Gerard Caprio Jr. and Daniela Klingebiel

Since the late 1970s bank insolvencies have become increasingly common. Where these failures are systemic, they can drain a country's financial, institutional, and policy resources— resulting in large losses, misallocated resources, and slower growth. Using a new database covering some eighty-six episodes of insolvency, this article examines the causes and effects of these crises and how governments have responded. It finds that both macroeconomic and microeconomic factors have figured in bank crises and that, based on the criteria developed here, few governments have responded well to these episodes. To better manage insolvencies, policymakers must develop a regulatory framework that allows banks to respond more robustly to shocks and ensures proper management and oversight. That bankers have not regularly planned for shocks suggests that they have not had the incentive to do so. No degree of regulatory wisdom could or should have made the 1920s a profitable time for banks in [U.S.] agricultural regions affected by drastic declines in prices and land values. In the face of these shocks, some failures were inevitable. What regulation could have done, but did not do, was make the system as a whole less susceptible to shocks and more resilient in its response to failures. — Charles Calomiris (1992, p. 312)

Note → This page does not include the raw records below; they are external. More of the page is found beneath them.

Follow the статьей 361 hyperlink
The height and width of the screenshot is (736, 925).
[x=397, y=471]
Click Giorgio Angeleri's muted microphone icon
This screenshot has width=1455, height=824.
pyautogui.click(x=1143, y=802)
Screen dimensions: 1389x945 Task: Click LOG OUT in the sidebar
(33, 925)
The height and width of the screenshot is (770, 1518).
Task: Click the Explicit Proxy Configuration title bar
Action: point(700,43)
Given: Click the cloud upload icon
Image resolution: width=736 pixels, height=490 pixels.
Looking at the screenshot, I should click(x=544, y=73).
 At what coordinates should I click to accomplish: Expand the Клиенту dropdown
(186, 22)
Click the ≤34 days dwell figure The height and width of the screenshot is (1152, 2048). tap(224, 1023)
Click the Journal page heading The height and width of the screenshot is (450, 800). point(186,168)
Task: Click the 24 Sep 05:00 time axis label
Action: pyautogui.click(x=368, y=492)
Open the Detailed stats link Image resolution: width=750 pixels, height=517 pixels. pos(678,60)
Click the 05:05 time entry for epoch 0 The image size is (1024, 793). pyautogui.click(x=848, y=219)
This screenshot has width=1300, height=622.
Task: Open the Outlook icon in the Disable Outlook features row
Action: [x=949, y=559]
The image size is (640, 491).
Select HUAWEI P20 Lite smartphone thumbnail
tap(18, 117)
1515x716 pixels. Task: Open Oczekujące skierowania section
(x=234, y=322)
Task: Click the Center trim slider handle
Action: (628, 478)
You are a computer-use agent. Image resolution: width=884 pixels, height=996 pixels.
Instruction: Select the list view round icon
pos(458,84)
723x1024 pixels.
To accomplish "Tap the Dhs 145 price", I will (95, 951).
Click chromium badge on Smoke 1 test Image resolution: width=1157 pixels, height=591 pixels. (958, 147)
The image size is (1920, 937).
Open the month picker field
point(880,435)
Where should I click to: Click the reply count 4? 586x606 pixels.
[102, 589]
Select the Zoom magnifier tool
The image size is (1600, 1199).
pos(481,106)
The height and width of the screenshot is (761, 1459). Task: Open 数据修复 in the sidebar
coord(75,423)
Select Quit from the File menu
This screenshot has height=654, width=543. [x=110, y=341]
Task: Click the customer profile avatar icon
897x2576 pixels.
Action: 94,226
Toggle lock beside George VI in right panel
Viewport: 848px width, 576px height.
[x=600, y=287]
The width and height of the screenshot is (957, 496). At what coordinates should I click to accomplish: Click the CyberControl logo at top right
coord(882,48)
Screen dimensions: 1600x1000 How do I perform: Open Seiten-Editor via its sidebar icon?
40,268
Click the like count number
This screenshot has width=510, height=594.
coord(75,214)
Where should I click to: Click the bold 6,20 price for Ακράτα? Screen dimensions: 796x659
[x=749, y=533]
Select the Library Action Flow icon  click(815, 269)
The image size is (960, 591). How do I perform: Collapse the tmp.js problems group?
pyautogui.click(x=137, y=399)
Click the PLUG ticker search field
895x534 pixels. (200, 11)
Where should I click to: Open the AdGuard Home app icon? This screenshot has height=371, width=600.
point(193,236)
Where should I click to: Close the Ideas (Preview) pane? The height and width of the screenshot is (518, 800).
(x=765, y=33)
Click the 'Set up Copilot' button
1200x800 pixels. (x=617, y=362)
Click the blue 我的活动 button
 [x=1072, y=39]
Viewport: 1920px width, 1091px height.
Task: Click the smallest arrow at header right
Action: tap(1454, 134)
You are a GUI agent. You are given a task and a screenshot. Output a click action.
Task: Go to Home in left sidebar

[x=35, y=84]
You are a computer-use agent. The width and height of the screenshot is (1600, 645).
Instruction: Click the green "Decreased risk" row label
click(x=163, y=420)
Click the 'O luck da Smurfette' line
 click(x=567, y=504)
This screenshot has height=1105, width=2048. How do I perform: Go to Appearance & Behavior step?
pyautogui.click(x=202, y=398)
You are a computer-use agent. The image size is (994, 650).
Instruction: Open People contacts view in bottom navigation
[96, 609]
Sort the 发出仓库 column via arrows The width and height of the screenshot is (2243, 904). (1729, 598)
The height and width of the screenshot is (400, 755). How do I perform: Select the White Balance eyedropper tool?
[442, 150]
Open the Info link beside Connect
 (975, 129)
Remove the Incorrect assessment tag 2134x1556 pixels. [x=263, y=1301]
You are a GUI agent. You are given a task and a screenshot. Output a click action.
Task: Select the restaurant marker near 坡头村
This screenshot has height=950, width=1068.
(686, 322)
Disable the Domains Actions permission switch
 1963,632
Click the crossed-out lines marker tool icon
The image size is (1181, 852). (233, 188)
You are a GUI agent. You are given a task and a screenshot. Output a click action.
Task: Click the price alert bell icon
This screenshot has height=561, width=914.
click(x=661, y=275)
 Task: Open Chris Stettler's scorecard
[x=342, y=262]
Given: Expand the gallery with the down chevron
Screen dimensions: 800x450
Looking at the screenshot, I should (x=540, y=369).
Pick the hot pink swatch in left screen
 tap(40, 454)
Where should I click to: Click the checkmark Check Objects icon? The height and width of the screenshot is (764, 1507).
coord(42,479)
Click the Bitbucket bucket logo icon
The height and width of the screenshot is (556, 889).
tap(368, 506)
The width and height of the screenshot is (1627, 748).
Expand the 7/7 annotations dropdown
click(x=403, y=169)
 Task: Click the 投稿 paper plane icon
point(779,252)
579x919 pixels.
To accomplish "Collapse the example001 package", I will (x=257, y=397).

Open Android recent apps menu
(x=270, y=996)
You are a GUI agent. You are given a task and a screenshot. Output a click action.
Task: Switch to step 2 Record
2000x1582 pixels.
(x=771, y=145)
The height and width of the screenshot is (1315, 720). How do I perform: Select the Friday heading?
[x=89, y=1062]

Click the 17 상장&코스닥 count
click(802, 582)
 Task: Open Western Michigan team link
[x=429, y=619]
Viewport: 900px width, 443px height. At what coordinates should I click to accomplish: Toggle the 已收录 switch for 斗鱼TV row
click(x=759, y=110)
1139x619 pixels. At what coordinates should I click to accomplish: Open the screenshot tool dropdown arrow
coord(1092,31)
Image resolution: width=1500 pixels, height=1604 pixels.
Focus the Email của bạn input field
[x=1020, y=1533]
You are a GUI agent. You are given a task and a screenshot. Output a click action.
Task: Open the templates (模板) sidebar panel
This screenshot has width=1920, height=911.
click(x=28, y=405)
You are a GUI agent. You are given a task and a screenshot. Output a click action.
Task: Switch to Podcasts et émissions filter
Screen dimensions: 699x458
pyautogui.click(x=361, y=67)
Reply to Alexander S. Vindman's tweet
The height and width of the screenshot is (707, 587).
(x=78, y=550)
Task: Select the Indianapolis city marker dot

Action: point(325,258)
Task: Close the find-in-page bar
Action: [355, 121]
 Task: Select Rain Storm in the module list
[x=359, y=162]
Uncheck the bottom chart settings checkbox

The past ten to fifteen years have been to economists interested in banking and incentive issues what the 1840s and 1850s were to gold prospectors in California. After several decades— most of the post-World War II era— of relatively calm financial markets, in recent years there has been a profusion of banking crises in a variety of industrial and developing countries, in many cases widespread enough to qualify as systemic. In absolute terms Japan will likely suffer the largest losses, with official estimates putting nonperforming loans in 1995 at about $400...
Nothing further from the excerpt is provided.